Dobrin Vassilev, Robert Gil, Robert Gil, Dobrin Vassilev. Changes in coronary bifurcations after stent placement in the main vessel and balloon opening of stent cells: theory and practical verification on a bench-test model[J]. Journal of Geriatric Cardiology, 2008, 5(1): 43-49.
Citation: Dobrin Vassilev, Robert Gil, Robert Gil, Dobrin Vassilev. Changes in coronary bifurcations after stent placement in the main vessel and balloon opening of stent cells: theory and practical verification on a bench-test model[J]. Journal of Geriatric Cardiology, 2008, 5(1): 43-49.

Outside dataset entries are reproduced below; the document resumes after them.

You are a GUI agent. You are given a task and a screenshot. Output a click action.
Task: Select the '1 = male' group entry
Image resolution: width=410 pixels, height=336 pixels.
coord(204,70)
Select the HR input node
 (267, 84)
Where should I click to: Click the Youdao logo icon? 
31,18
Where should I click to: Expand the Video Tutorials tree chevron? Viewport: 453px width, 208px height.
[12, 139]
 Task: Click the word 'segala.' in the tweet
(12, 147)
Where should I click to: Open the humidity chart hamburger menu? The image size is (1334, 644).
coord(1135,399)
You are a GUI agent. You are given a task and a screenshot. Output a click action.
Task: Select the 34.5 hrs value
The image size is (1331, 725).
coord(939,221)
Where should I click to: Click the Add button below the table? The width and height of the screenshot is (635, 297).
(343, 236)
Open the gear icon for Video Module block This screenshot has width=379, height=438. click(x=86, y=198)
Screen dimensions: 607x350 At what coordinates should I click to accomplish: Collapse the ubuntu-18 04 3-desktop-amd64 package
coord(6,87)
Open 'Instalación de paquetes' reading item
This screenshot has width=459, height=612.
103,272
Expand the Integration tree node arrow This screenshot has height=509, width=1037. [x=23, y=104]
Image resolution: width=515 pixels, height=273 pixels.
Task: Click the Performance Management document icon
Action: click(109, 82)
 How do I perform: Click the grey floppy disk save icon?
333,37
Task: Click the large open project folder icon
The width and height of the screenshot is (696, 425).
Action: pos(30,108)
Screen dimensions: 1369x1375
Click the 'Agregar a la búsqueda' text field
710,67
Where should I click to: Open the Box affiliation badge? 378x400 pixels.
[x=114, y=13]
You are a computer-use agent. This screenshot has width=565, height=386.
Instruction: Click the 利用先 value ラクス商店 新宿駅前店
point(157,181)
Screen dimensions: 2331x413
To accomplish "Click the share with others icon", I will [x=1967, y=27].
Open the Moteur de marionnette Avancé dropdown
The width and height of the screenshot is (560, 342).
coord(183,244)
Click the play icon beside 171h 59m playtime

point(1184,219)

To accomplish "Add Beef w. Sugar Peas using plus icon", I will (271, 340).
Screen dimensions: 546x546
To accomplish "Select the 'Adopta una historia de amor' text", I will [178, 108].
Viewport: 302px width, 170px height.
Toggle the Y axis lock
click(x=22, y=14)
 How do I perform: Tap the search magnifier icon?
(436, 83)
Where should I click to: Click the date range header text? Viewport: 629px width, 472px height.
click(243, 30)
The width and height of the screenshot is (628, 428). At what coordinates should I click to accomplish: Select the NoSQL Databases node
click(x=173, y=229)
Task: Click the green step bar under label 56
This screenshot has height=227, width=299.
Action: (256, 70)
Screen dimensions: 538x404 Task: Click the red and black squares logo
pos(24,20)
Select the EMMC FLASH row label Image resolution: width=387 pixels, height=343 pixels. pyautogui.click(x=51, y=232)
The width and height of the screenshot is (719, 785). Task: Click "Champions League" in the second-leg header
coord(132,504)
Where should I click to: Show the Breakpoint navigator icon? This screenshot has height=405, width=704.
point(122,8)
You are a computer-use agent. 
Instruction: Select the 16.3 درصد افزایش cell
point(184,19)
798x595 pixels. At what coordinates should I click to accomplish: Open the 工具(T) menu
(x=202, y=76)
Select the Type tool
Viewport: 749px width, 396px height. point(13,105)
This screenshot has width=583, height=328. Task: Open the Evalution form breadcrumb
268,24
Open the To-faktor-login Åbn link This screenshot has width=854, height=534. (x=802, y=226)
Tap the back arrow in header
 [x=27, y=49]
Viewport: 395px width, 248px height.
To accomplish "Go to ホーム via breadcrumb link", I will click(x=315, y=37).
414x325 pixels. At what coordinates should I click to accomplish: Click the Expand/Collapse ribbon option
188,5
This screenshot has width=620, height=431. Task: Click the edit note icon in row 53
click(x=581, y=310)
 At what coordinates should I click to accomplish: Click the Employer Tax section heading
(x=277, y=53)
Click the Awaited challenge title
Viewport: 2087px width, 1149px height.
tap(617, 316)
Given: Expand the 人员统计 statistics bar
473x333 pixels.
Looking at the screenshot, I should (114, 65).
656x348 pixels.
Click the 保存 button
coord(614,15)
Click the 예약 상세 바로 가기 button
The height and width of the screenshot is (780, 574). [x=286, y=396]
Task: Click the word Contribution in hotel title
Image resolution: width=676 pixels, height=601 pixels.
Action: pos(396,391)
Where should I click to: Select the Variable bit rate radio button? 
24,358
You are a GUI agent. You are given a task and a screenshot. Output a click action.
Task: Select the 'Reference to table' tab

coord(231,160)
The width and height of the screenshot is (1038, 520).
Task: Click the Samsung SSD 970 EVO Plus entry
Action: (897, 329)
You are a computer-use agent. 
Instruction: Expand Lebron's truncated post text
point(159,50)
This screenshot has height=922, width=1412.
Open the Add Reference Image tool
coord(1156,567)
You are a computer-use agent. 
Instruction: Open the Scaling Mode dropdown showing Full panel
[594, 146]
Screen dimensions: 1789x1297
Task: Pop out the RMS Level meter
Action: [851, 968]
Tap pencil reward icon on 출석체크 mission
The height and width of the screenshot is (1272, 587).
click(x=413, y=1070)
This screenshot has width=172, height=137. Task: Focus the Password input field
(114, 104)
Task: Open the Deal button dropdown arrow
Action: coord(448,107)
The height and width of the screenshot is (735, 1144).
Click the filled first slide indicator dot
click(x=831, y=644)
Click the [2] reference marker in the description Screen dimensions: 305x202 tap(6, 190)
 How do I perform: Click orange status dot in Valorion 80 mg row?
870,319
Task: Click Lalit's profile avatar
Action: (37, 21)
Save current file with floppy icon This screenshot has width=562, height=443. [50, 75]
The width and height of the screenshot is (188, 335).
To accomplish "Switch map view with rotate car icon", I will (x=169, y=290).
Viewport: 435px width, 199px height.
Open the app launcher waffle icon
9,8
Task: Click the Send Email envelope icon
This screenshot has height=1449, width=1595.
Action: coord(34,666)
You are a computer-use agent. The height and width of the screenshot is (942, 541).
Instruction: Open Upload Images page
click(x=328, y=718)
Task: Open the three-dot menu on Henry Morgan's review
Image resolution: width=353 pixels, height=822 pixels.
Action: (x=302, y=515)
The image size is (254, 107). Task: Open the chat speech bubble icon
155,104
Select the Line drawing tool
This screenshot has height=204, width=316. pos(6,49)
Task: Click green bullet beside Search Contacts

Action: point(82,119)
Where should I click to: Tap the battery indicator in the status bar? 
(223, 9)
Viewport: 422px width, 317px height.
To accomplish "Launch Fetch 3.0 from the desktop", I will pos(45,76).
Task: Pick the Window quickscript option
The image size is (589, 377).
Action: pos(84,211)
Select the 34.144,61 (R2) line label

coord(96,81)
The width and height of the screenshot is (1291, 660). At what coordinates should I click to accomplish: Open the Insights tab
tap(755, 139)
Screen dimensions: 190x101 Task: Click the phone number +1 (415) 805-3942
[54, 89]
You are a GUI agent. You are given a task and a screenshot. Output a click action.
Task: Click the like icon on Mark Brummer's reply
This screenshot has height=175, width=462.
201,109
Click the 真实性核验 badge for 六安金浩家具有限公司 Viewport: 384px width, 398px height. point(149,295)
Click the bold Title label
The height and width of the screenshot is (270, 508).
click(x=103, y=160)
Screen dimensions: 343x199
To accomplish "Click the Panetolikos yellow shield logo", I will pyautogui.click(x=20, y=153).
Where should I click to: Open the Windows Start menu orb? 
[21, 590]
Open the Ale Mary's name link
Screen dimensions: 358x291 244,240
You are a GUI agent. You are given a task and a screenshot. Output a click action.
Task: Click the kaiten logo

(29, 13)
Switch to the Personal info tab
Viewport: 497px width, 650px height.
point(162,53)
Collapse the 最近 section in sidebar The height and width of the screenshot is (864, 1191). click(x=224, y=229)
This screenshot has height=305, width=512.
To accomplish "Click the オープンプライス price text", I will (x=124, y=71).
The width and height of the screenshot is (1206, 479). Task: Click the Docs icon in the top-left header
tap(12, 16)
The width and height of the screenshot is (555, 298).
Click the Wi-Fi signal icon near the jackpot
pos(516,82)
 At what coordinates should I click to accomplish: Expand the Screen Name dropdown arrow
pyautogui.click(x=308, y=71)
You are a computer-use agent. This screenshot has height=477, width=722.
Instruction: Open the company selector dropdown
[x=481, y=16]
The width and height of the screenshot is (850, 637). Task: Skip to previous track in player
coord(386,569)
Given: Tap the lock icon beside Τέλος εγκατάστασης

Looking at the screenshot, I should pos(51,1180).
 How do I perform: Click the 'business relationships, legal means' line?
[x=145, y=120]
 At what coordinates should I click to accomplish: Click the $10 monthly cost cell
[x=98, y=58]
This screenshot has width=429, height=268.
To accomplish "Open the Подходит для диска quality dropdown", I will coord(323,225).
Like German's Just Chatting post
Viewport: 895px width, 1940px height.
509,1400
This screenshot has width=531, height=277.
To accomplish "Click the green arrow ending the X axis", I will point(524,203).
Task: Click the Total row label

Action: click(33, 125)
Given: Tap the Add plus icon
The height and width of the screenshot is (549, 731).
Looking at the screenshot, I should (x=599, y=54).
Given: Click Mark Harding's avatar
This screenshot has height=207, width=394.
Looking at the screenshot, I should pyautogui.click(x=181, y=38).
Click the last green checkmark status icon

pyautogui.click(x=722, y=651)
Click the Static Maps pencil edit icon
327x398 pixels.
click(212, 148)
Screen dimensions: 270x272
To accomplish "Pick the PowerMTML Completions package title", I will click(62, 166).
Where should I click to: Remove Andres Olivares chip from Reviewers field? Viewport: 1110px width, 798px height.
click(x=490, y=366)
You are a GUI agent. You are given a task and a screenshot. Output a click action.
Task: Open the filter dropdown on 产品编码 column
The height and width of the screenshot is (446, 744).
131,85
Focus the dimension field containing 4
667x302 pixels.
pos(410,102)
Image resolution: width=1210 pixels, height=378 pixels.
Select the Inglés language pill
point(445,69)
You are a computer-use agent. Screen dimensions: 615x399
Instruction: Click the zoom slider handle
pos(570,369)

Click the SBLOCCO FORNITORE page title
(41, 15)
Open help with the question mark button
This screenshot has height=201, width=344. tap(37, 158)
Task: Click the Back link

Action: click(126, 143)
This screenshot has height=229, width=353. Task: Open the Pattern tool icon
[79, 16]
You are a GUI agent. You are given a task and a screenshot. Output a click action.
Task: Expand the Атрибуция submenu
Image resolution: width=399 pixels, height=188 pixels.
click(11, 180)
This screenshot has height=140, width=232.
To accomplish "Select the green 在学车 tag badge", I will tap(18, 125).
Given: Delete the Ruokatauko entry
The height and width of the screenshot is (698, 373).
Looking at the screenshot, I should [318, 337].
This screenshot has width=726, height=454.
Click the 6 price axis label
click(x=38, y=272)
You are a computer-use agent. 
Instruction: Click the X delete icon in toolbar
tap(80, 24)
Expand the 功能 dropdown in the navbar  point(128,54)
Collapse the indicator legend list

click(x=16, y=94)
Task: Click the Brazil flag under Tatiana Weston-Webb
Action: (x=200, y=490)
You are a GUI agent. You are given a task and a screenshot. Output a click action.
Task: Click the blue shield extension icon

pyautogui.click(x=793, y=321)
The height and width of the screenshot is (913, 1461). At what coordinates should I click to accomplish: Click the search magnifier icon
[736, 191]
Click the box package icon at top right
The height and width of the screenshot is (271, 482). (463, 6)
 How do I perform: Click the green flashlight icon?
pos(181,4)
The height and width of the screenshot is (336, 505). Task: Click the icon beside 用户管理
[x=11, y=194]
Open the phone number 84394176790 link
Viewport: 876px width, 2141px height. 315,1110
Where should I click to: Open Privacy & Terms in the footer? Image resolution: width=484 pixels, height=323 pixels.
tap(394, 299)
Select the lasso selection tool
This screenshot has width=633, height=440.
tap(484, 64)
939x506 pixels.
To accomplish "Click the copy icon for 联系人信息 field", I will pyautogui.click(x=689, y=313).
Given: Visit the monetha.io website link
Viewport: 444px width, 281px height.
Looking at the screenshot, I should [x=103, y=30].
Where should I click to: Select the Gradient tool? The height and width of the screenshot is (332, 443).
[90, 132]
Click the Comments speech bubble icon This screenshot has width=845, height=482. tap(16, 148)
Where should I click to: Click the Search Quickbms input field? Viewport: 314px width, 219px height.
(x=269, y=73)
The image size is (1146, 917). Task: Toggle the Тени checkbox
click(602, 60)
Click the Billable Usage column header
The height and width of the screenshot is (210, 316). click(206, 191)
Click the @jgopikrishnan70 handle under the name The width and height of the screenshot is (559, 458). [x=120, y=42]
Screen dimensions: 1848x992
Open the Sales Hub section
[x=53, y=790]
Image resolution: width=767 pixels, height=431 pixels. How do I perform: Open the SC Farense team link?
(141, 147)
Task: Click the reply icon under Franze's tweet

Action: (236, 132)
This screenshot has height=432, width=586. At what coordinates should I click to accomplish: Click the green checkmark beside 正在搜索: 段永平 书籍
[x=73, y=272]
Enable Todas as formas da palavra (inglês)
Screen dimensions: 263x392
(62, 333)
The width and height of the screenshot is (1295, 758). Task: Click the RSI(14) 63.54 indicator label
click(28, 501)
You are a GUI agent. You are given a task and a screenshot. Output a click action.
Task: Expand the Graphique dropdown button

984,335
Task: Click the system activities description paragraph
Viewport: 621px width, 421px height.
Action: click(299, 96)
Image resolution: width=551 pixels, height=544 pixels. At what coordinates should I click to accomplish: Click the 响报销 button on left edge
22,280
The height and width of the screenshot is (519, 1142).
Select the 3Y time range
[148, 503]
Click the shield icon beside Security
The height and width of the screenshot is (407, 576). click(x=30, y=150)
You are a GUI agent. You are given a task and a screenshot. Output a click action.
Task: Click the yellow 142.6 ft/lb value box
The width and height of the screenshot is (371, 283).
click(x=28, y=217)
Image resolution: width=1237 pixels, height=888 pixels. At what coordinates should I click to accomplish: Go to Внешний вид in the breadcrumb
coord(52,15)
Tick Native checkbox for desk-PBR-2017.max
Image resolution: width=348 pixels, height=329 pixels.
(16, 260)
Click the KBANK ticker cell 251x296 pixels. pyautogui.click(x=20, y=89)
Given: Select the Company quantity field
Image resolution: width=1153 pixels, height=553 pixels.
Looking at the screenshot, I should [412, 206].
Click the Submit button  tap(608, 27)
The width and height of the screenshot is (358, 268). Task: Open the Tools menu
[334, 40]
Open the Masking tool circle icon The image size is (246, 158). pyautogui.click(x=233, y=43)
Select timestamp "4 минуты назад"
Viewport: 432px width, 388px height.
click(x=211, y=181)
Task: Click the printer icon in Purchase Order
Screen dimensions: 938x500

Changes in coronary bifurcations after stent placement in the main vessel and balloon opening of stent cells: theory and practical verification on a bench-test model

  • Objective To describe changes that occur in stent morphology and structure after its implantation in coronary bifurcation. Side branch (SB) compromise after stenting of main vessel in coronary bifurcation is a major intraprocedural problem and for the long term, as a place of restenosis. Methods We created an elastic wall model (parent vessel diameter 3.5mm, daughter branches 3.5mm and 2.75mm) with 30, 45 and 60 degree distal angulation between branches. After stent implantation, struts to the side branch were opened with 2.0mm and consequently 3.0mm diameter balloons. Subsequent balloon redilatations and kissing balloon inflations (KBI) were performed. All stages of the procedure were photographed with magnification up to 100 times. Results We found that the leading mechanism for side branch compromise was carina displacement, and discovered theoretical description for expected ostial stenosis severity. Based on our model we found that displacement of bifurcation flow divider cause SB stenosis with almost perfect coincidence with our theoretical predictions. Opening of stent cells through the proximal and distal stent struts always increased interstrut distance, but never achieved good apposition to the wall. Balloon diameter increase didn’t give proportional enlargement in stent cell diameters. KBI leads to some small better stent positioning, correcting main vessel strut dislodgment from wall, but never gave full strut-wall contact. Distance between struts and wall was minimal only when the stent cell perfectly faced ostium of SB. This was also our observation that the shape of ostium of SB becomed elliptically-bean shaped after stent implantation and generally kept that shape during consequent stages of experiment. Measured diameter and area stenosis were perfectly fitted and theoretically predicted from our concept. Conclusion We have described stent-wall deformations in stent-balloon technique for treatment of coronary bifurcation demonstrating carina displacement as possibly main mechanism of side branch compromise after main vessel stenting. We have shown that KBI could not give full strut-wall contact if there is no perfect facing of stent cell and SB ostium.